§ **Exercise tasks**
1/ In the comment thread, retype the passage from "Seems like a" up to and including "manual review' button.".
2/ Translate this sentence from the comment thread into Spanish: "There will always be a 'request manual review' button."

§ **Text under study**
* * *

As annoying as it is for the 1% of false positives to not get a straight answer, the net effect is the 99% of bad actors don't know what they did to get booted - which means they can't adapt as easily.
Seems like a nice way of killing a competitor's products.
Hopefully a human will respond soon
I wonder how quick the transition of HITL (Human in the loop) to HOOTL will be.
There will always be a 'request manual review' button.
It'll go to a call centre in the third world where workers are expected to perform a review every 5 seconds.
Also available here,
https://nightbeatseu.ca/works/the-sad-bastard-cookbook/
https://traumbooks.itch.io/the-sad-bastard-cookbook
- "We made it legal with Creative Commons (4.0 attribution non-commercial), but if you get a thrill from breaking the law, you can pretend it’s not."
I love the copyright description. Is this book full of humor like this?
I would say yes. They try hard to make cooks laugh.

* * *

[Saved data entries]

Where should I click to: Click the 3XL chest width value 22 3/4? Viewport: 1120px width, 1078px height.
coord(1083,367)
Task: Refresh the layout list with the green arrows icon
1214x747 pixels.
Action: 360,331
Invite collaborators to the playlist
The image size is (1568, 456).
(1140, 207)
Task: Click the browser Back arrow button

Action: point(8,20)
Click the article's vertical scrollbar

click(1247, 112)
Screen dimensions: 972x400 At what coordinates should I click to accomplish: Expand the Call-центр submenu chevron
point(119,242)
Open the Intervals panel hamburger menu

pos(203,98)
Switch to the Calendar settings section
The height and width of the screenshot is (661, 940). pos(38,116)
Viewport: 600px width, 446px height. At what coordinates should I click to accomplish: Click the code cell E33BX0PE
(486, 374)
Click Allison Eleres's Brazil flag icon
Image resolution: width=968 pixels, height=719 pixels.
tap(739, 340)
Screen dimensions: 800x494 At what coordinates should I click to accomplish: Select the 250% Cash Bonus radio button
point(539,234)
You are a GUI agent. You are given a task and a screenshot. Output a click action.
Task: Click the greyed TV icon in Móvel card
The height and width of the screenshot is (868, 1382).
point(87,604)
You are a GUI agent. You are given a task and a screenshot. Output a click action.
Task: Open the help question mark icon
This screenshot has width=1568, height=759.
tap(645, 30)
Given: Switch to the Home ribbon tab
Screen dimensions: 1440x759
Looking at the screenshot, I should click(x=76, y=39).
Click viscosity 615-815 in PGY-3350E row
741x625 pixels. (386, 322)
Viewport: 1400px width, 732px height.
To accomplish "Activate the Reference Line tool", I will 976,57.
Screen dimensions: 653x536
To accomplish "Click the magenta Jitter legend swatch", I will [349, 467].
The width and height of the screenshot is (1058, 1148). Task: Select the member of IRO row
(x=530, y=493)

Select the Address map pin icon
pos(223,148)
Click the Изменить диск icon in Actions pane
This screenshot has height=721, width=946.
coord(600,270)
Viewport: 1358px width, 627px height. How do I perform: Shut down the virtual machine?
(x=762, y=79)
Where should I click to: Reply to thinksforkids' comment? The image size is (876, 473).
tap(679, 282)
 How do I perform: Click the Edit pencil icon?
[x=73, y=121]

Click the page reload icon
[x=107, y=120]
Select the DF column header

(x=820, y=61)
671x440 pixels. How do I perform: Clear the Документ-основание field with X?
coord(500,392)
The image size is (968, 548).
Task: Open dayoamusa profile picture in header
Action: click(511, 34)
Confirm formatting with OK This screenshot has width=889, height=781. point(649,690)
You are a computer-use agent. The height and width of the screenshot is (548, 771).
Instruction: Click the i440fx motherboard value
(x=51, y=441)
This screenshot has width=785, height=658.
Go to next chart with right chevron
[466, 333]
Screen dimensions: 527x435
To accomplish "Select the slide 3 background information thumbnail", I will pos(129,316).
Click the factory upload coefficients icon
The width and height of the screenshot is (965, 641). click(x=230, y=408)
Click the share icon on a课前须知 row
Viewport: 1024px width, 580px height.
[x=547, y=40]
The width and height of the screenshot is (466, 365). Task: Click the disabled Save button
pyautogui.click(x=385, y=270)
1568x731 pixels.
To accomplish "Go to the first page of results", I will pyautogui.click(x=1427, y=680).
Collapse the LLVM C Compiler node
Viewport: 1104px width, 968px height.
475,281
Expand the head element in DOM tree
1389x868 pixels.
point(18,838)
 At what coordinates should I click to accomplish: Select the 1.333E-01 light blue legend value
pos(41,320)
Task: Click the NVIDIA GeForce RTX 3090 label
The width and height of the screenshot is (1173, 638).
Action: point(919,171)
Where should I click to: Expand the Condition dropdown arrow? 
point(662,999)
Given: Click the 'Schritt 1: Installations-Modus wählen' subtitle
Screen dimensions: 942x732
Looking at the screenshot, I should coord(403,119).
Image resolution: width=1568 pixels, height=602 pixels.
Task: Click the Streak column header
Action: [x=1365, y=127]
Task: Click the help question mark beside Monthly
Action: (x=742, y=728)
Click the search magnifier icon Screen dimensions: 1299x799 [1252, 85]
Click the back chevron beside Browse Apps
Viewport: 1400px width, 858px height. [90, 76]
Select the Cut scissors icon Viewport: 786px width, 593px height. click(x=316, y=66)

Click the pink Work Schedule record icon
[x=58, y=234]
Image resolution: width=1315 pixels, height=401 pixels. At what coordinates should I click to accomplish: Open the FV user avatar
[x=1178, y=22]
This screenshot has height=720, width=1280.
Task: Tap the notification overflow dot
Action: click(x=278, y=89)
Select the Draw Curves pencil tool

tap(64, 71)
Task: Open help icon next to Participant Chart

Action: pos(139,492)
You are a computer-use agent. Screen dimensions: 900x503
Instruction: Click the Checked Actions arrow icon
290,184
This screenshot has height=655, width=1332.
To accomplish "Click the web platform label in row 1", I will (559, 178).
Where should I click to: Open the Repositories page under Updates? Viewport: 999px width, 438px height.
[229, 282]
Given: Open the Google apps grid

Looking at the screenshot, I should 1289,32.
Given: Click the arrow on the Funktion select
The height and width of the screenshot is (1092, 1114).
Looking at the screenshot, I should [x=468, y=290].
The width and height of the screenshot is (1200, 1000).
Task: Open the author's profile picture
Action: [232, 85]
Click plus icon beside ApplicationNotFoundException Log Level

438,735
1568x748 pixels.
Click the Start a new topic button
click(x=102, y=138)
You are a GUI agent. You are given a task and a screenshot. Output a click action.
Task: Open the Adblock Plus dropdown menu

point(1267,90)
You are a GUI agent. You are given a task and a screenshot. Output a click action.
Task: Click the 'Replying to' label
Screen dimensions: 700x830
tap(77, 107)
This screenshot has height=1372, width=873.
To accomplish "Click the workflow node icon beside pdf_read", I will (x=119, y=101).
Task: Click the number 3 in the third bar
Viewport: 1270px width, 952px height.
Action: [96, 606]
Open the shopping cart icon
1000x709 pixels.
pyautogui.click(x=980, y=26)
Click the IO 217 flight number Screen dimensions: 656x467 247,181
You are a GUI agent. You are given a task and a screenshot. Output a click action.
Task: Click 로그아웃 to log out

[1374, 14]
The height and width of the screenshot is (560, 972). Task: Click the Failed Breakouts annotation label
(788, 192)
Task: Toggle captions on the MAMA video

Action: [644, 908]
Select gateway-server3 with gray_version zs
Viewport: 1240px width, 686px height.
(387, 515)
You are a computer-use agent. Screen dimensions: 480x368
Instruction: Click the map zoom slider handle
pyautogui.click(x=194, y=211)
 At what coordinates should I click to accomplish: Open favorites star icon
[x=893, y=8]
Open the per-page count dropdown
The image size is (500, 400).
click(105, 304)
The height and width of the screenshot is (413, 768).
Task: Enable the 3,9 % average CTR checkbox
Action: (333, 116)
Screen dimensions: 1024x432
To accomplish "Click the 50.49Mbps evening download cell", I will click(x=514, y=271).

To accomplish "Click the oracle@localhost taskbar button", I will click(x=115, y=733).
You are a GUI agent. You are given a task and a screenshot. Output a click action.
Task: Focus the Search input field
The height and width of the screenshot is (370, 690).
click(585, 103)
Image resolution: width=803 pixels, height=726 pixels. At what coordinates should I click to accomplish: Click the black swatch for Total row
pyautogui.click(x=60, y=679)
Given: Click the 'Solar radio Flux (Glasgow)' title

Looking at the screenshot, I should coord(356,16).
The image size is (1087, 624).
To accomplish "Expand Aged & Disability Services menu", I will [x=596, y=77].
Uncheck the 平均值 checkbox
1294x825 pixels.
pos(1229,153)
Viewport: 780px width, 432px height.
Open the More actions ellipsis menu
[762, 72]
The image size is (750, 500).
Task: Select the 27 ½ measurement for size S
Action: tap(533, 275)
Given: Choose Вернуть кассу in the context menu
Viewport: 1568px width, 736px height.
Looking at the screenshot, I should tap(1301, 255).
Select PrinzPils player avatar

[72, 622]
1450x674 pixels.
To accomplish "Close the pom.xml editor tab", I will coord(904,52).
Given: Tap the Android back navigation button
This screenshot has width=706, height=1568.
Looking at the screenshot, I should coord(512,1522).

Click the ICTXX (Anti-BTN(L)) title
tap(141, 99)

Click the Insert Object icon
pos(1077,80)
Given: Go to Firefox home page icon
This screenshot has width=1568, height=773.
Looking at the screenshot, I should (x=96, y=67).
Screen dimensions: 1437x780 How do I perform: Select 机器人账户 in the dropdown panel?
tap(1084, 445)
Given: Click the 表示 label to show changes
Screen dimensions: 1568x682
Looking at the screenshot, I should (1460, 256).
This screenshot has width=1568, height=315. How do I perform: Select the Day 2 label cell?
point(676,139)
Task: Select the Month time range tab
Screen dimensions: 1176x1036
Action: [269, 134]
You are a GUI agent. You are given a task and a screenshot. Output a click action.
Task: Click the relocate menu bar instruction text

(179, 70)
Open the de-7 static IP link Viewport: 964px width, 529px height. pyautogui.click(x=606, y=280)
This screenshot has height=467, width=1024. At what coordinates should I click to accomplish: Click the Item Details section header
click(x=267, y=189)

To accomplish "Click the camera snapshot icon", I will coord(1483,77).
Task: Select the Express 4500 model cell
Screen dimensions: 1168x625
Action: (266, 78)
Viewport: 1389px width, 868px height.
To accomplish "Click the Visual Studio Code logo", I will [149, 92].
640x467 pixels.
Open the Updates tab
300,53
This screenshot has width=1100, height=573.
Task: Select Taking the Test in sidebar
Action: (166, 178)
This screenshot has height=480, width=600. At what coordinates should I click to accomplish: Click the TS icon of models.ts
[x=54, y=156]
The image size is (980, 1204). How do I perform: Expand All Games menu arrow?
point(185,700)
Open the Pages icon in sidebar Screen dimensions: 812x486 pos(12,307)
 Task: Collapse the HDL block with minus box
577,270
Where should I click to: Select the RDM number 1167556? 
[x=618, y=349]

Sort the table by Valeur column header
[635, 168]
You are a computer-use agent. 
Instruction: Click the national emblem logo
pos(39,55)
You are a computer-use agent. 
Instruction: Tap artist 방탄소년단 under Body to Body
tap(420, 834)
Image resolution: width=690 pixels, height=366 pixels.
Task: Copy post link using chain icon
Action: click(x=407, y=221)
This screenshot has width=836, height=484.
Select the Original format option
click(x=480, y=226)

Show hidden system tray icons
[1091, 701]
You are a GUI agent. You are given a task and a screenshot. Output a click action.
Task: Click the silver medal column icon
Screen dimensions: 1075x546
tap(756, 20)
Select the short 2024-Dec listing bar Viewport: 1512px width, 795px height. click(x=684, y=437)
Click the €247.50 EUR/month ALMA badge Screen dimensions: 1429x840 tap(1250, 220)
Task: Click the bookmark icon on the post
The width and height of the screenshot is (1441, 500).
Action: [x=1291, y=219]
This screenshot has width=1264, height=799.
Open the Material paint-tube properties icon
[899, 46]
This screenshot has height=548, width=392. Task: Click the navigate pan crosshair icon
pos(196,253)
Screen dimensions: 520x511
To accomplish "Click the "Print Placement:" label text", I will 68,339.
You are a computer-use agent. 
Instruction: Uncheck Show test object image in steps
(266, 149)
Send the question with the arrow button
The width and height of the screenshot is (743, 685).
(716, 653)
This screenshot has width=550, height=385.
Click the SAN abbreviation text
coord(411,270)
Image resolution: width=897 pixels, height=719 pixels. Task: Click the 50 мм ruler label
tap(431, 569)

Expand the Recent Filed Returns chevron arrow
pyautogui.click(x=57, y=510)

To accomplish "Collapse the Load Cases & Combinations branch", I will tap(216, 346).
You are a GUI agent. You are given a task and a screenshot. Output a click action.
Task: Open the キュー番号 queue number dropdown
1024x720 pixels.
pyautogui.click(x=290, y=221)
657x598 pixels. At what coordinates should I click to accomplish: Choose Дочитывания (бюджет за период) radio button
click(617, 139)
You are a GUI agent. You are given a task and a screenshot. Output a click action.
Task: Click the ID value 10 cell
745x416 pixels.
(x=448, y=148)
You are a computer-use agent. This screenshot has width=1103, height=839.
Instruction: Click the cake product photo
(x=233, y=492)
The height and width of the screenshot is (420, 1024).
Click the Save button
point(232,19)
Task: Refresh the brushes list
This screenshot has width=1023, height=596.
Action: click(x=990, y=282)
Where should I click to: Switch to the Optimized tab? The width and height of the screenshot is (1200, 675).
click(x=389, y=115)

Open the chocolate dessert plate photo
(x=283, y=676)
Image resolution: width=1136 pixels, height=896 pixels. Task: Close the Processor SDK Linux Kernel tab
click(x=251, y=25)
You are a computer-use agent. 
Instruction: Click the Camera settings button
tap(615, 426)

* * *

§ **Written responses**
1/
Seems like a nice way of killing a competitor's products.
Hopefully a human will respond soon
I wonder how quick the transition of HITL (Human in the loop) to HOOTL will be.
There will always be a 'request manual review' button.

2/ Siempre habrá un botón de "solicitar revisión manual".